Bracing both of his hands on the windowpanes, he dropped his forehead to the glass, as if he were looking down at the street. I could see his deltoids straining against the light cotton of his dress shirt. His sleeves were rolled up to his elbows, revealing dark, wiry hair that covered his tanned forearms. He pushed off the glass and faced me. From this distance, I could easily enjoy the sight of his broad shoulders and the way they tapered into narrow hips. I felt the breath catch in my throat and gulped down the thought that this man, this spirit, this whatever you wanted to call him, was painfully beautiful.
“Just because I am aware of you does not mean that you are aware of me,” he answered simply with a shrug.
“So how could I hear your footsteps then?”
“You uncovered the newspaper clippings and you learned who I was. That understanding bonded us, ma minette, allowing your subconscious to open itself to me. Before, your psyche was closed off. There was no way I could have reached you.”
I couldn’t say I fully comprehended what he was saying, but there was so much more I needed to ask him, so many questions I wanted answered, that I decided to focus on other subjects. “So what happened to you?” I started, remembering the articles about the legendary Axeman. “And why are all those newspaper articles covering the walls downstairs?”
He held his hand up to gesture for me to stop talking. “Tout à l’heure, ma minette, all in good time.” Then he smiled a captivating grin and took the four steps that separated us. When he was directly in front of me, he brought his fingers to my cheek again, before securing a stray tendril of hair behind my ear. “I need you to do something for me,” he started.
“What?” I asked, at a complete loss. What could this spirit possibly need from me?
“Find every newspaper article you can about the Axeman. Devour them. Learn the story. Know the history as well as you know yourself.”
“Why?” I started as he shook his head.
“Learn as much as you can. I will visit you again when I am able.” He took a deep breath and pulled away from me, suddenly appearing exhausted. “I’m afraid this session has taxed me. It will take a while to build up my reserves again.”
“I don’t understand.”
“You don’t need to,” he interrupted. “Please remember all I’ve said, Peyton.”
The way he said my name suddenly made it feel as if we’d known each other all our lives. The air caught in my throat. “I will remember it.”
“Very well, je vous dis au revoir, I bid you farewell, mon chaton, my kitten.” Then he reached for my hand, closing it in his very large, warm one, and brought his lips to my skin. A shiver started in my spine and worked its way clear up to the nape of my neck.
I woke up with a start. Looking around, I realized it was still night and I was in my hotel suite at the Omni. I took a deep breath and rubbed the back of my neck, glancing at the clock to see it was ten past three a.m.
I took deep, cleansing breaths while I tried to make sense of the dream I’d just had. It was beyond bizarre.

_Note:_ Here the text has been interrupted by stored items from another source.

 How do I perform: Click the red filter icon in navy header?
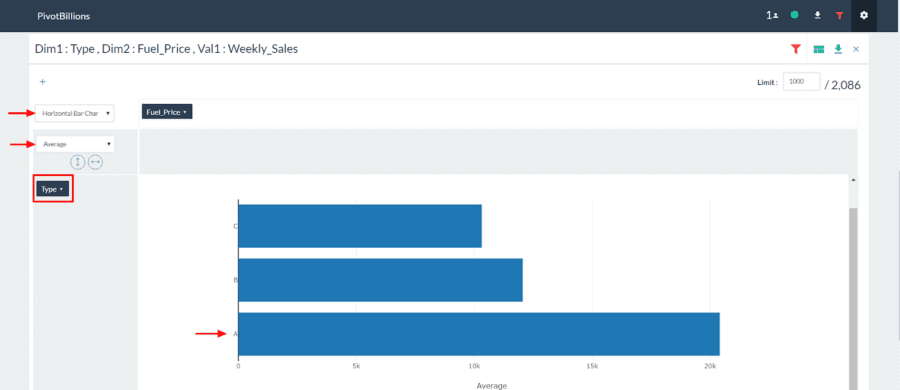[840, 16]
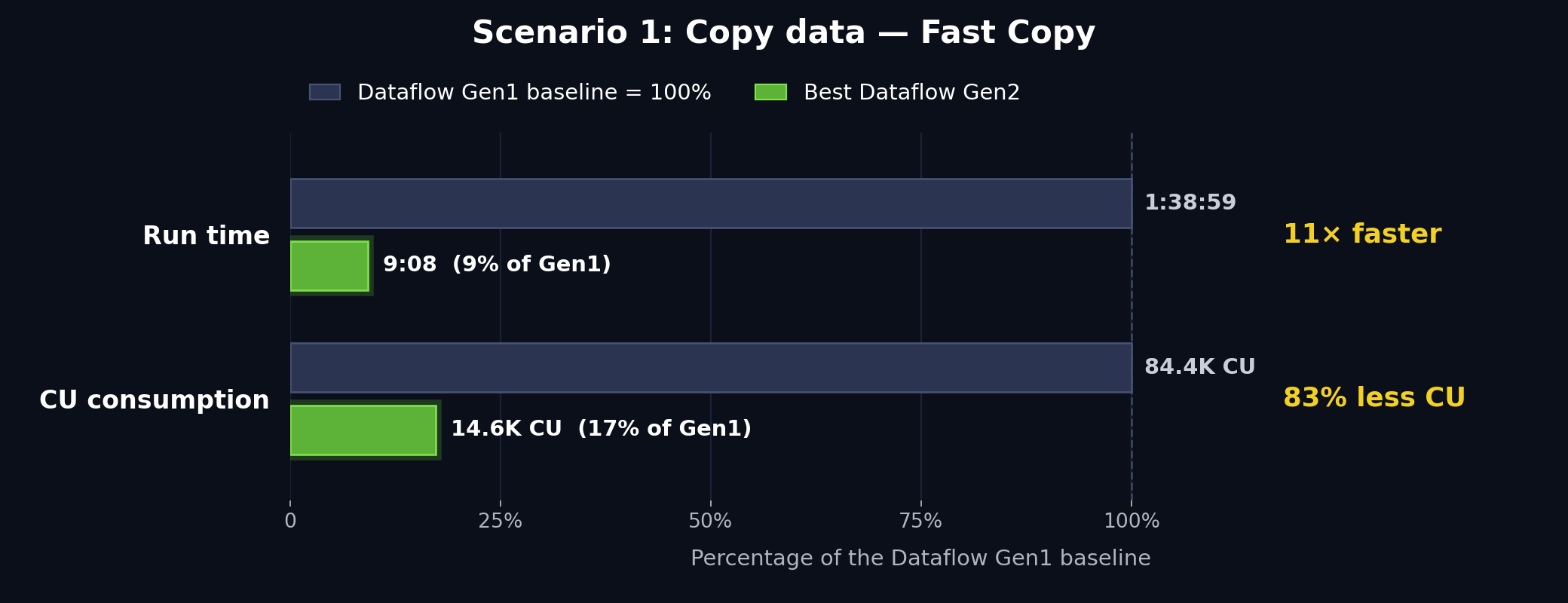Click the Dataflow Gen1 baseline legend swatch

click(325, 92)
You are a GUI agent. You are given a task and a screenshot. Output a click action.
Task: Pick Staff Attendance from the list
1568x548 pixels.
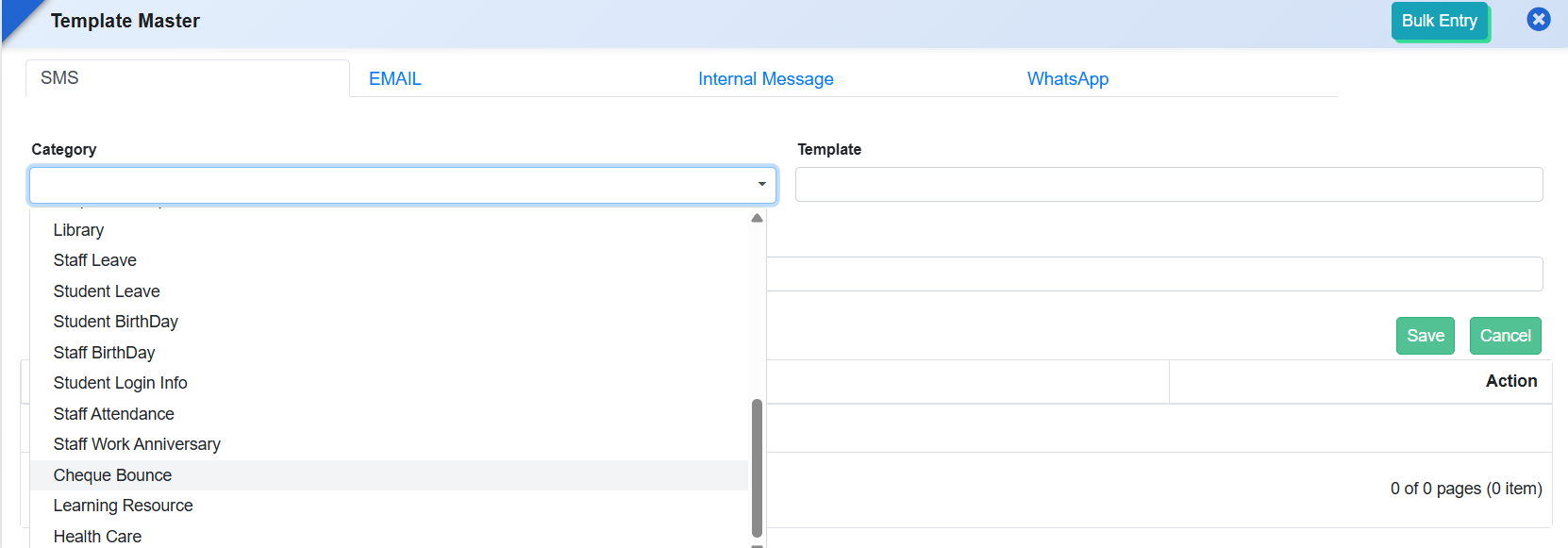coord(113,414)
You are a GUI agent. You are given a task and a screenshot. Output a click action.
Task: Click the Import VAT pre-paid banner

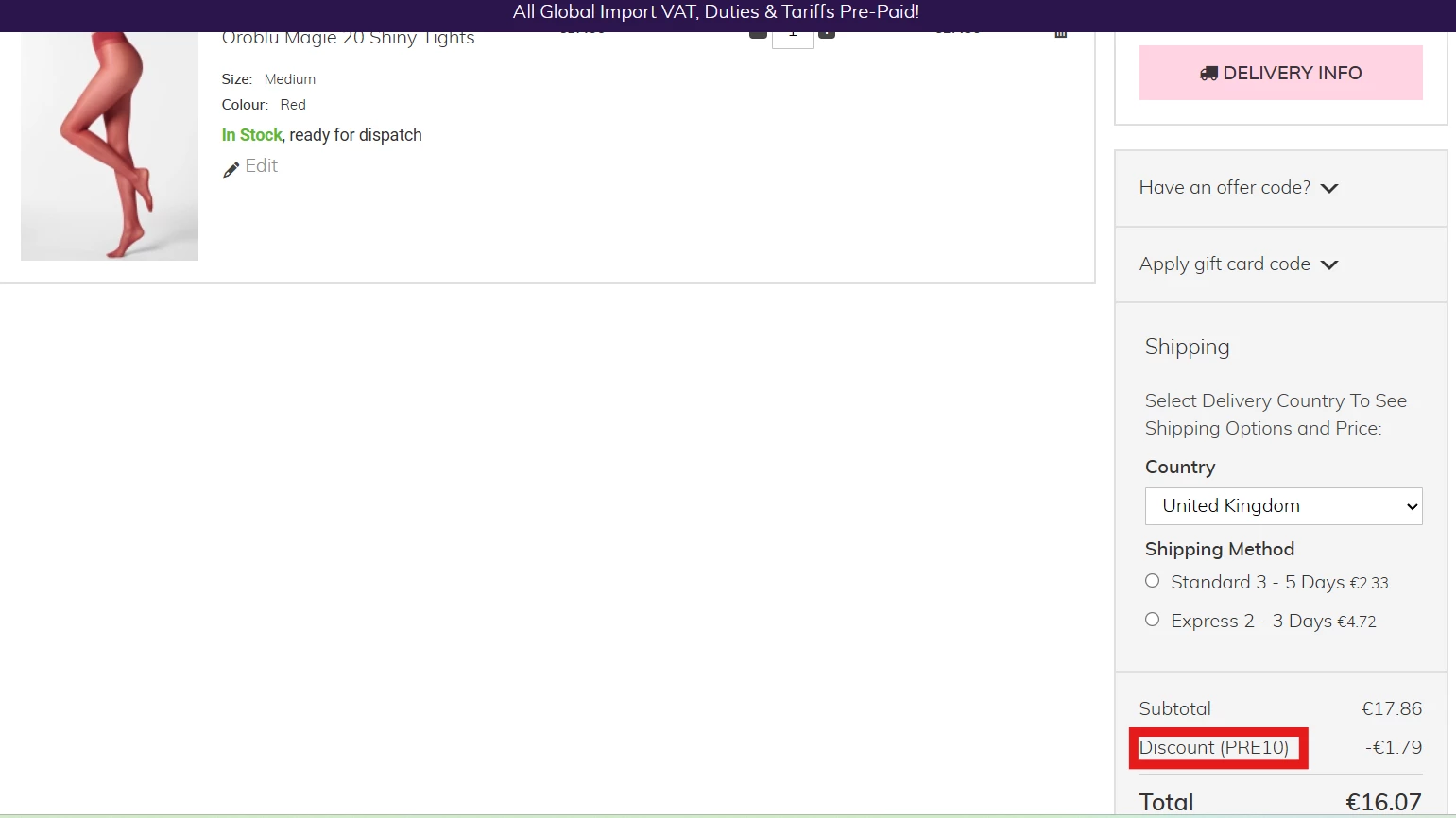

I’d never been aware in a dream that I was dreaming before and I’d also never dreamed in such incredible detail. I could smell and feel as if I were awake. It just seemed so real! Of course, my first instinct insisted that it was nothing more than my subconscious mind launching into overdrive. But somehow, I couldn’t shake the sensation that it was more than that, much, much more than that.
The main reason I thought it couldn’t have been a dream, and maybe Drake Montague really was trying to reach out to me was simple: I can’t speak French.
7
Over the course of the next week, I didn’t have any more strange dreams, nor did I notice any other “ghostly” phenomenon in my house. As time went by, I was less and less convinced that my dream about Drake Montague had legitimately been him reaching out to me from beyond the grave. Yes, there was that little hiccup known as the French pet name he’d called me but I just dismissed it as something my subconscious mind had picked up somewhere. And as to the footsteps I’d heard upstairs? I was beginning to doubt whether I’d even heard them in the first place. My house was old and everyone knows that old houses creak and groan. All in all, I was very happy abandoning the idea that my house was haunted because the very idea went counter to everything I believed. What was more, it seemed the more time passed, the less convinced I was that anything otherworldly had happened at all.